__WHAT IS NEEDED__
Every line from the start of the records below to the line containing "Task: Open index.html under Current Project" should be retyped exactly, that line included, and no others.

__EXTRACTED DATA__
——————————
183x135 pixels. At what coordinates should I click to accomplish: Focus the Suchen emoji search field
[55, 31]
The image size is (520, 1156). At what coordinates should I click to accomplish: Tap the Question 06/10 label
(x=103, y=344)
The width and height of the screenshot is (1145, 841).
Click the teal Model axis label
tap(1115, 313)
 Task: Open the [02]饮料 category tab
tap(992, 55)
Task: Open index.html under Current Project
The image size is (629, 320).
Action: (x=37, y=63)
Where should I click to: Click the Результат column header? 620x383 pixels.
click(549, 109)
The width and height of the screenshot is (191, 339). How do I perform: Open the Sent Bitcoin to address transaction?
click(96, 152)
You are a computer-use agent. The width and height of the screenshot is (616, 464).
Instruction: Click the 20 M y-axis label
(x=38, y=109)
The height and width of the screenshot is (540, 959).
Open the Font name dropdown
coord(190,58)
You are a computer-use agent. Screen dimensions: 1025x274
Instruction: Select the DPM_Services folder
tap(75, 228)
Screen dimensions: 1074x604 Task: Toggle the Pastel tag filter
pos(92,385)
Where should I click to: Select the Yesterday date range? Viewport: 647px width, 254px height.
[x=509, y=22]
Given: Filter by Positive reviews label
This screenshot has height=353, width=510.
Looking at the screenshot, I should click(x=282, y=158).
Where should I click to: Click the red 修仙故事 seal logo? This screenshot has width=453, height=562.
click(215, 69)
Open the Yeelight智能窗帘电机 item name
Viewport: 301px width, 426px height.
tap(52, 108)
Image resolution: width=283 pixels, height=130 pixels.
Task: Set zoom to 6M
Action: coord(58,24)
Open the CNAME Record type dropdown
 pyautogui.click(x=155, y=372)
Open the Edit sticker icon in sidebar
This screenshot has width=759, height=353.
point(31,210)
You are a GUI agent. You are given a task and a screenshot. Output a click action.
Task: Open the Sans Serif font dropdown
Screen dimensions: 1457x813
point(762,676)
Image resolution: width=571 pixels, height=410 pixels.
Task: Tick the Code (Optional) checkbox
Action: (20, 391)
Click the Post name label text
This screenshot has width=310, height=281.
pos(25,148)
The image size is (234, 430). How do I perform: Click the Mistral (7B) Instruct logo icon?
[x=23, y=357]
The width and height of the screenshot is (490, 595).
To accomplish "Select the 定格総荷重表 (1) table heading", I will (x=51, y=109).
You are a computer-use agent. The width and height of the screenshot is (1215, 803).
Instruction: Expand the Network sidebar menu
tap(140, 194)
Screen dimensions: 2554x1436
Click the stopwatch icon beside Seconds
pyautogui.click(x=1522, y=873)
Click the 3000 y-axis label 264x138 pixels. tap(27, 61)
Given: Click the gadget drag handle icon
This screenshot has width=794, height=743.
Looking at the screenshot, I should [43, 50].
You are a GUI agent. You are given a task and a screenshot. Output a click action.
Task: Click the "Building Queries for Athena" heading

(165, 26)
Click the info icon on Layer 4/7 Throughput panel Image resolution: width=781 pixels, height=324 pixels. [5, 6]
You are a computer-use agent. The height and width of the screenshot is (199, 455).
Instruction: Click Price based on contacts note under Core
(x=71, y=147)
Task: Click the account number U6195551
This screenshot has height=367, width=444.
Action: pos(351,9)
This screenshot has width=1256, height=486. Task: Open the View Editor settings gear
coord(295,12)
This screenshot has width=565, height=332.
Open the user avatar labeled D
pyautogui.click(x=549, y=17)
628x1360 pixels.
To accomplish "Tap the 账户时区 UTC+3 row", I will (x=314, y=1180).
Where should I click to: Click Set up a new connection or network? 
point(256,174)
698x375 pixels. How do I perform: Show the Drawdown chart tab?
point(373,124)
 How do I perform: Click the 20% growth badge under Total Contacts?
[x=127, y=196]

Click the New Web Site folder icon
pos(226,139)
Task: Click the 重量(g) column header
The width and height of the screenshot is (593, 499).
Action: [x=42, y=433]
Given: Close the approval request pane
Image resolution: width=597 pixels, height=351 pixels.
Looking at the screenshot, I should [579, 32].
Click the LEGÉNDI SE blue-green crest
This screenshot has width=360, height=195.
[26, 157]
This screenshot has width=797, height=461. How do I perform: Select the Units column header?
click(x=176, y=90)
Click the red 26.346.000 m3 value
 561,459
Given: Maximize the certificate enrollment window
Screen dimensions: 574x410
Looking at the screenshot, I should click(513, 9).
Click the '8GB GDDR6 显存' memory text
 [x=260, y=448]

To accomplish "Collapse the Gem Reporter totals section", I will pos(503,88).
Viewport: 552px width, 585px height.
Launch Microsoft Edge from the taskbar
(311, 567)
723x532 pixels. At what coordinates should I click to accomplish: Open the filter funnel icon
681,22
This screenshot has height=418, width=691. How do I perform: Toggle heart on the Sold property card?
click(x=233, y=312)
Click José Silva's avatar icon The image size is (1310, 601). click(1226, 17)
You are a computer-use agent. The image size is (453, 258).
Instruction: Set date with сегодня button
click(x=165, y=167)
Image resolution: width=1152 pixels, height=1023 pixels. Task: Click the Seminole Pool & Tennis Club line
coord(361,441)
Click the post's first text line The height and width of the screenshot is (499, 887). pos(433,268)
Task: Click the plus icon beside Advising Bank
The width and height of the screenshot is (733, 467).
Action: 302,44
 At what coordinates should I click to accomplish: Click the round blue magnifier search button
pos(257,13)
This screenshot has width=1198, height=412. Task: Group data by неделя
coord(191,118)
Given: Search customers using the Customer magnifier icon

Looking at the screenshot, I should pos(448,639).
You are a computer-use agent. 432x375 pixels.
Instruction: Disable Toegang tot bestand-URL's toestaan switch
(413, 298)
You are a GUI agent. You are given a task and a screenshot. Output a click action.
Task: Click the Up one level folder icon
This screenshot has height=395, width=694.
——————————
__SOLUTION TO THIS EXERCISE__
183x135 pixels. At what coordinates should I click to accomplish: Focus the Suchen emoji search field
[55, 31]
The image size is (520, 1156). At what coordinates should I click to accomplish: Tap the Question 06/10 label
(x=103, y=344)
The width and height of the screenshot is (1145, 841).
Click the teal Model axis label
tap(1115, 313)
 Task: Open the [02]饮料 category tab
tap(992, 55)
Task: Open index.html under Current Project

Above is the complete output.